* EXCERPT PROVIDED *

□ □ □ □ □

China's journey to the dark ages
Biggest cities becoming murky as smog clouds block up to 25 per cent of sun, UN study finds
BEIJING — In the skies over China and South Asia, the sun itself is disappearing. The biggest cities are becoming darker as they fall beneath a vast brown cloud of soot, and even North America is vulnerable to the drifting toxic cloud.
That's the conclusion of a new United Nations study: that warns that the smog clouds have become so enormous they could kill 340,000 people annually in China and India.
The study says the toxic clouds - more than three kilometres thick - are contributing to a huge range of dangerous effects: extreme weather; damage to crops; melting of glaciers; the dimming of big cities; shifts in rainfall; massive economic losses; higher food prices; and a growing number of human deaths from respiratory and cardiovascular diseases.
Up to 25 per cent of the sunlight has disappeared in Chinese cities such as Beijing, Shanghai, Guangzhou, India's New Delhi and Karachi, Pakistan, the study concluded. In India, the dimming of cities has more than doubled since 1980, it said.
Although the clouds of haze are worst in China and South Asia, there are also "regional hot spots" in Southeast Asia, Southern Africa and the Amazon Basin of South America, the study found.
The smog clouds are also found in North America and Europe, but those are less dangerous because they tend to be removed or reduced by winter precipitation. The clouds from Asia, however, have drifted as far east as California.
The clouds, known as "atmospheric brown clouds," are filled with ozone, black carbon, and soot particles. They are caused by a "soot stream" of fossil-fuel and biomass burning, deforestation and other man-made factors. Coal-fired power plants and rising auto traffic are among the chief causes.

□ □ □ □ □

* BRIEF 1 *
Please retype the smog article word for word, beginning at "China's journey to" and stopping after "China and India.".
* BRIEF 2 *
Extend the smog article beyond its final sentence, keeping its news style.

□ □ □ □ □

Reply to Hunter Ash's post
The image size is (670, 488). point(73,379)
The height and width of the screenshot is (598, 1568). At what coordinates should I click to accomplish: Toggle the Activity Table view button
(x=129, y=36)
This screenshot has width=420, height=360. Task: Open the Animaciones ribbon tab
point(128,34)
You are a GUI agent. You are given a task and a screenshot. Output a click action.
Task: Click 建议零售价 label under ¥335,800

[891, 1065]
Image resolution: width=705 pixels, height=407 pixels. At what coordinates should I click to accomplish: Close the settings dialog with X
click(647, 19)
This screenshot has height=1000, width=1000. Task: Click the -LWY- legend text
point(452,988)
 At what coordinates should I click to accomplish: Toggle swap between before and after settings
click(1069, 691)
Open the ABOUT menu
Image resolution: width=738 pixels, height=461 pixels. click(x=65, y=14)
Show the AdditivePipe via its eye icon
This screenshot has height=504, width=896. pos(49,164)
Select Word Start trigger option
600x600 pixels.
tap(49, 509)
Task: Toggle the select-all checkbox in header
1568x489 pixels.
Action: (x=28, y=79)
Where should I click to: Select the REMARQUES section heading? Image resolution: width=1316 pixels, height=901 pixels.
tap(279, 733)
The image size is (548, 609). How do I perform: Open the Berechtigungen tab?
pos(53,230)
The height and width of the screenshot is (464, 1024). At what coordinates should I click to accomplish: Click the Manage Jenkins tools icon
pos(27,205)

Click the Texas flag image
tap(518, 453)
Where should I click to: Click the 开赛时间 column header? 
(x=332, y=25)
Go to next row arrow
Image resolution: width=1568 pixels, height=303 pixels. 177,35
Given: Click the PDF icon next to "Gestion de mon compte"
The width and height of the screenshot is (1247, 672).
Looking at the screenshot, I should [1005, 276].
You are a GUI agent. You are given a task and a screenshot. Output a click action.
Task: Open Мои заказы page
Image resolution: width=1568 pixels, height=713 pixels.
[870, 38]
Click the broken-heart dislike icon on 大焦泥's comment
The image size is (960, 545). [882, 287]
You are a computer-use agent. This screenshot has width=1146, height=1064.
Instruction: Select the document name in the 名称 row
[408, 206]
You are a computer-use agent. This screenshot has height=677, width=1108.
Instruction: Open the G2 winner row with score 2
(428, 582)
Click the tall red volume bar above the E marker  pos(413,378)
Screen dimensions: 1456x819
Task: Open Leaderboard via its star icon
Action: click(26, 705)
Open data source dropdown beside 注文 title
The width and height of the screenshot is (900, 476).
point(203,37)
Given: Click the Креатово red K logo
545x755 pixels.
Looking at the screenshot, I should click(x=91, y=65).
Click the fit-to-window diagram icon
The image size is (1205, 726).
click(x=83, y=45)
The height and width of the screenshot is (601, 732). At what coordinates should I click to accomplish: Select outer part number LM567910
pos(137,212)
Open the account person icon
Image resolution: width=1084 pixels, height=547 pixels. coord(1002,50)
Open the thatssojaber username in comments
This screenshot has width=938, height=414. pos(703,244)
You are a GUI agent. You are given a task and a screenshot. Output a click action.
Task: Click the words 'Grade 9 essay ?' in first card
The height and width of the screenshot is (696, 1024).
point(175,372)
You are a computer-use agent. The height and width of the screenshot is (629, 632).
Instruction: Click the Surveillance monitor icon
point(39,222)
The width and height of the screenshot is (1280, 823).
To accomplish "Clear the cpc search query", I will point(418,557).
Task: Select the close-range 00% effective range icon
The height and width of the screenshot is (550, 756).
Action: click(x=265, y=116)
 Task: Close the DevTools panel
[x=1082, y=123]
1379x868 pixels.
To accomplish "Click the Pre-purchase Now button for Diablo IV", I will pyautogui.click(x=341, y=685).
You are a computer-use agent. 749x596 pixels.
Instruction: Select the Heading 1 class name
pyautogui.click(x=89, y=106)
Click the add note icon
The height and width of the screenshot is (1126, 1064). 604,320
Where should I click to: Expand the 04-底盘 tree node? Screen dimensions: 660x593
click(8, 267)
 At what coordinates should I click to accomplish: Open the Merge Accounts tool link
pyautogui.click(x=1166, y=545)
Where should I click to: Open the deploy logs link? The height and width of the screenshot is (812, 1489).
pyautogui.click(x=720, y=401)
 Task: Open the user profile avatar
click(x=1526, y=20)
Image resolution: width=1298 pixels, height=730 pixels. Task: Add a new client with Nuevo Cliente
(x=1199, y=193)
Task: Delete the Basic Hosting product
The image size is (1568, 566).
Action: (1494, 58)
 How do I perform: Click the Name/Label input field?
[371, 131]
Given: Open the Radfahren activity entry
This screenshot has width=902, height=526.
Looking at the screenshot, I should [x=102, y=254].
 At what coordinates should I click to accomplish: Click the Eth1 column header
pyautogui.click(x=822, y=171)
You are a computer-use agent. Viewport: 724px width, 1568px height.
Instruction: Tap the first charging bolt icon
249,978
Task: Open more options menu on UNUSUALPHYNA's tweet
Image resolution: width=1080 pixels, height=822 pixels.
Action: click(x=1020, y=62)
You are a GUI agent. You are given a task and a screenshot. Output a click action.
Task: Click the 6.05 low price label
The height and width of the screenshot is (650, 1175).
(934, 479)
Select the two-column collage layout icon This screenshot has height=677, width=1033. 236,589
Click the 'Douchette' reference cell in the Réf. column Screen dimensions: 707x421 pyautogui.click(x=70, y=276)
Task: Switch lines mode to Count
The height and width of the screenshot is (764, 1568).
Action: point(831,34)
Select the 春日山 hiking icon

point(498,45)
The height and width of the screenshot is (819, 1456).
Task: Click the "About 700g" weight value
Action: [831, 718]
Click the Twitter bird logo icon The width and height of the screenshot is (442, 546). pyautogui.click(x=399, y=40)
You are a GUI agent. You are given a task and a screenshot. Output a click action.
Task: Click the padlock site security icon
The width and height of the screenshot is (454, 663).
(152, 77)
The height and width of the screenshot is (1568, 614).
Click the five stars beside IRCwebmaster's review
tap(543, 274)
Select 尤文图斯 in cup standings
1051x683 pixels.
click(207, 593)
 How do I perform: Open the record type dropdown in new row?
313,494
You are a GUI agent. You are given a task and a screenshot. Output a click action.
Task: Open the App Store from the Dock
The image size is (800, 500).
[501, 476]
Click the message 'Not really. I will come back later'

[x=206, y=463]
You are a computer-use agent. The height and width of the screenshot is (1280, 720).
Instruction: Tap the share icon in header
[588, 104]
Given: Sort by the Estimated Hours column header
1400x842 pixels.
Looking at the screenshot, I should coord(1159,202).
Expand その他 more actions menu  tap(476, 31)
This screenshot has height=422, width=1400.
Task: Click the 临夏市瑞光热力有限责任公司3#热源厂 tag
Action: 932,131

□ □ □ □ □

* EXERCISE ANSWER 1 *
China's journey to the dark ages
Biggest cities becoming murky as smog clouds block up to 25 per cent of sun, UN study finds
BEIJING — In the skies over China and South Asia, the sun itself is disappearing. The biggest cities are becoming darker as they fall beneath a vast brown cloud of soot, and even North America is vulnerable to the drifting toxic cloud.
That's the conclusion of a new United Nations study: that warns that the smog clouds have become so enormous they could kill 340,000 people annually in China and India.

* EXERCISE ANSWER 2 *
A team of scientists, commissioned by the UN Environment Programme, has been studying the toxic brown clouds since 2002. Their first reports met with considerable cynicism and criticism, but their latest report is much more detailed, prompting the scientists to issue a stronger warning of the importance of the issue.
Achim Steiner, the UNEP executive director, said he expects the phenomenon of toxic brown clouds to be "firmly on the international community's radar" as a result of the latest study, which was released yesterday. The clouds need "urgent and detailed research," he said.
In China alone, the clouds have cost an estimated $82-billion in losses to the national economy, he said.
One of the most disturbing problems is the impact of the smog clouds on global warming. This happens in two ways. By absorbing sunlight and heating the air, the clouds are aggravating the effect of greenhouse gases. But at the same time, the clouds can be "masking" the global-warming trend, since they contain sulphates and other particles that can reflect sunlight and cool the Earth's surface. So any action to eliminate the brown clouds would trigger a dramatic rise in global warming, the study warns.
The clouds could be dampening the rise of global temperatures by 20 to 80 per cent, the study said. "Simply tackling the pollution linked with brown-cloud formations, without simultaneously delivering big cuts in greenhouse gases, could have a potentially disastrous effect," the UNEP said in a statement yesterday.
It also warned that the clouds are reducing rainfall in India and South Asia, which could "further aggravate the recent dramatic escalation of food prices and the consequent challenge for survival among the world's most vulnerable populations."
In parts of India, for example, the brown clouds - combined with global warming - have slashed the rice harvest by 6.2 million tonnes annually, which is enough to feed 72 million people, the study found.
Another dramatic result is the melting of glaciers, partly due to the toxic clouds. The latest study found "substantial soot concentrations" in the Himalayan mountains, even up to an altitude of five kilometres. And this soot, along with greenhouse gases, is a major cause of the melting and shrinking of glaciers.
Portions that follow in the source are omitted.